22. De exploitant van de luchthaven doet op grond van artikel 8.25e, eerste lid, van de Wlv, respectievelijk artikel 8.25e, zesde lid, van de Wlv aan gebruikers en representatieve

organisaties mededeling van een voorstel van tarieven en voorwaarden en mededeling van een voorstel van het vijfjarige investeringsprogramma. Artikel 8.25e van de Wlv bepaalt daarover onder meer het volgende:

1. De exploitant van de luchthaven doet met het oog op de vaststelling van de in artikel 8.25d, eerste lid en 8.25db, eerste tot en met derde lid, bedoelde tarieven en voorwaarden, aan gebruikers en representatieve organisaties voorafgaand mededeling van een voorstel voor deze tarieven en voorwaarden met een omschrijving van de daarvoor te leveren diensten, alsmede van een toelichting, onder meer inhoudende een economische onderbouwing, een kostenbenchmark, een tarievenbenchmark, een benchmark kwaliteitsindicatoren en een onderbouwde beschrijving van de mogelijke effecten van het voorstel van de tarieven en voorwaarden op de netwerkkwaliteit.

2 De exploitant van de luchthaven doet met het oog op de vaststelling van de in artikel 8.25d, vierde en vijfde lid, bedoelde aanpassing van de tarieven, aan gebruikers en representatieve organisaties voorafgaand mededeling van een voorstel van de in artikel 8.25dg bedoelde afzonderlijke verrekeningen, het saldo van die verrekeningen en de daaruit volgende aangepaste tarieven.

3 […]

(9)

4 […]

5 De exploitant van de luchthaven raadpleegt gebruikers en representatieve organisaties over de in het eerste tot en met derde lid bedoelde voorstellen, alvorens de tarieven en

voorwaarden, respectievelijk de aangepaste tarieven en voorwaarden vast te stellen.

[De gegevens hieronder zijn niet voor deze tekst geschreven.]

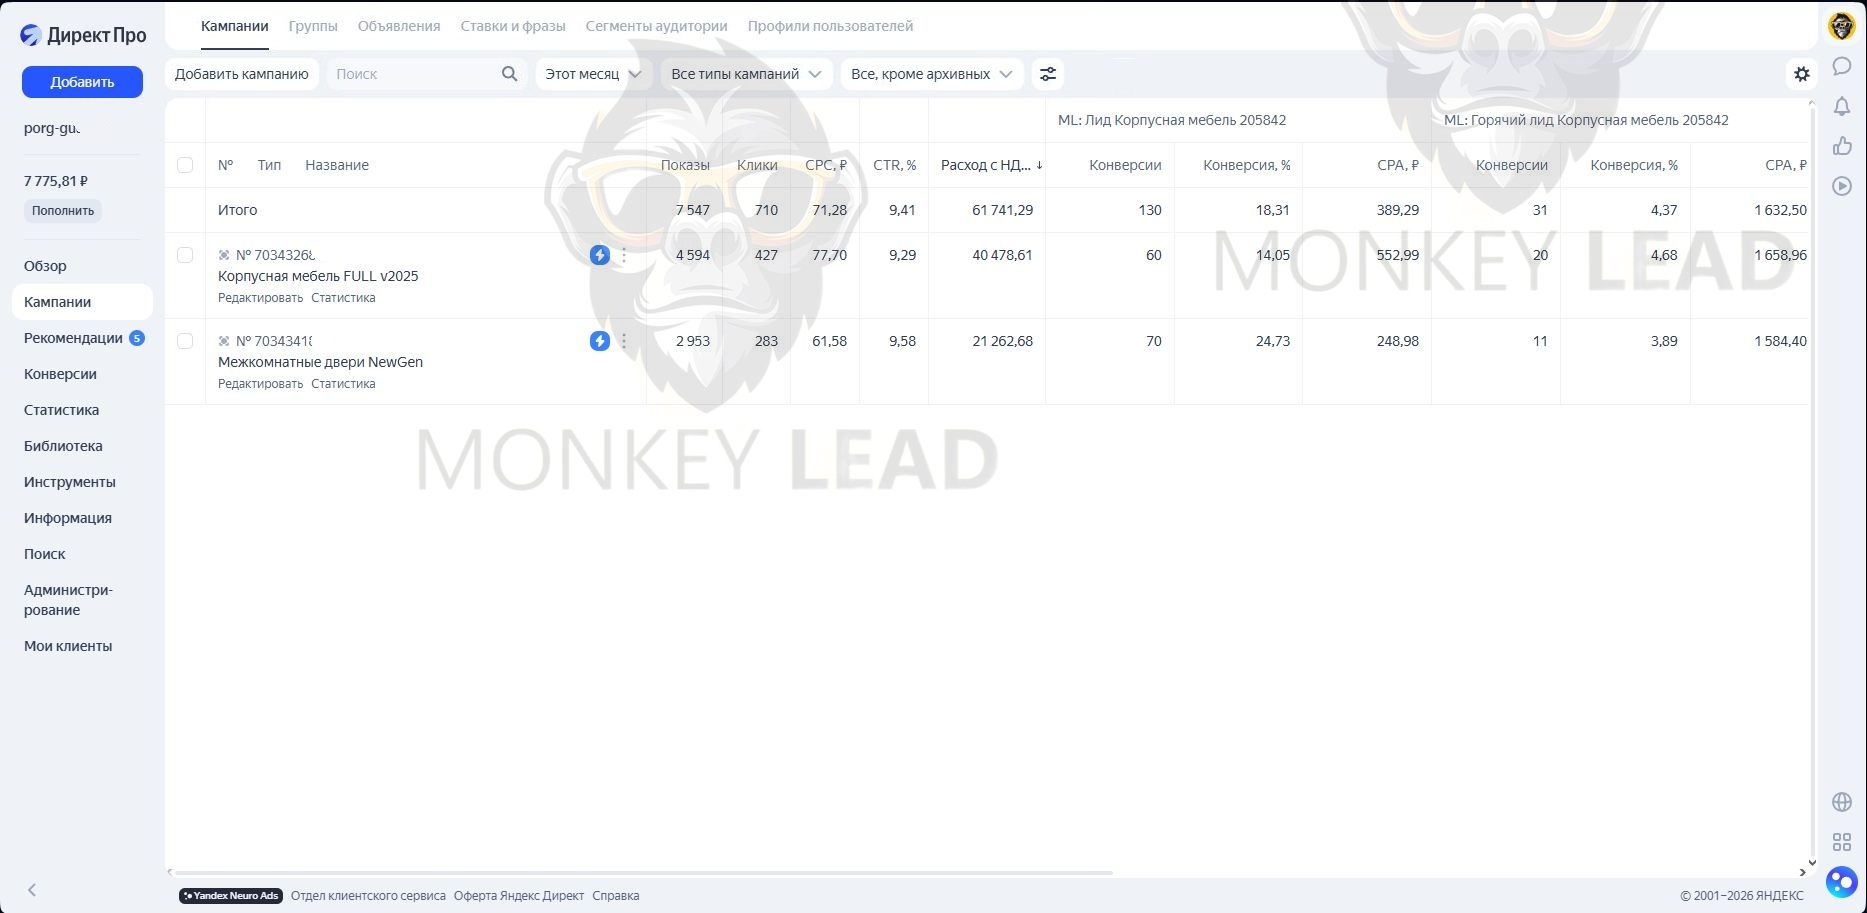Check the Корпусная мебель FULL v2025 checkbox
This screenshot has width=1867, height=913.
pos(185,255)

6 De exploitant van de luchthaven doet met het oog op de vaststelling van het in artikel 8.25de, eerste lid, bedoelde investeringsprogramma, aan gebruikers en representatieve organisaties voorafgaand mededeling van een voorstel van het vijfjarige

investeringsprogramma.

7 […]

8 De exploitant van de luchthaven raadpleegt gebruikers en representatieve organisaties over het in het zesde lid bedoelde investeringsprogramma, alvorens dat vast te stellen.

9 […]

10 Gebruikers en representatieve organisaties kunnen binnen vier weken na de dag waarop de in het eerste, tweede, derde of zesde lid bedoelde mededeling is gedaan, hun zienswijze over het in het eerste, tweede, derde of zesde lid bedoelde voorstel, aan de exploitant van de luchthaven doen toekomen.

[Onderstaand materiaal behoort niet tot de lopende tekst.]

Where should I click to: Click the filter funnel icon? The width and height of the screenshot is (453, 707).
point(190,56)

23. Artikel 8.25da, tweede lid, van de Wlv bepaalt dat de exploitant bij de in het eerste lid van dat artikel bedoelde mededeling ter zake van de vaststelling van de tarieven en voorwaarden gemotiveerd aangeeft of, in hoeverre en op welke wijze de in het tiende lid van artikel 8.25de van de Wlv bedoelde zienswijzen van gebruikers en representatieve organisaties hebben geleid tot eventuele aanpassing van de voorgestelde tarieven en voorwaarden, en welke mogelijke effecten de tarieven en voorwaarden hebben op de netwerkkwaliteit.

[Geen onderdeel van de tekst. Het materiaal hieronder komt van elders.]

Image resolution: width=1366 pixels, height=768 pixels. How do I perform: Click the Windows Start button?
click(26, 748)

24. Artikel 8.25de, derde lid, van de Wlv bepaalt dat de exploitant van de luchthaven bij de in het eerste lid van dat artikel bedoelde vaststelling van het vijfjarige investeringsprogramma de zienswijzen van gebruikers en representatieve organisaties betrekt. De exploitant dient in de in het tweede lid bedoelde mededeling, gemotiveerd aan te geven of, in hoeverre en op welke wijze deze zienswijzen hebben geleid tot een aanpassing van het voorgestelde

investeringsprogramma. Ook dient de exploitant de mate van draagvlak voor het investeringsprogramma bij gebruikers en representatieve organisaties aan te geven.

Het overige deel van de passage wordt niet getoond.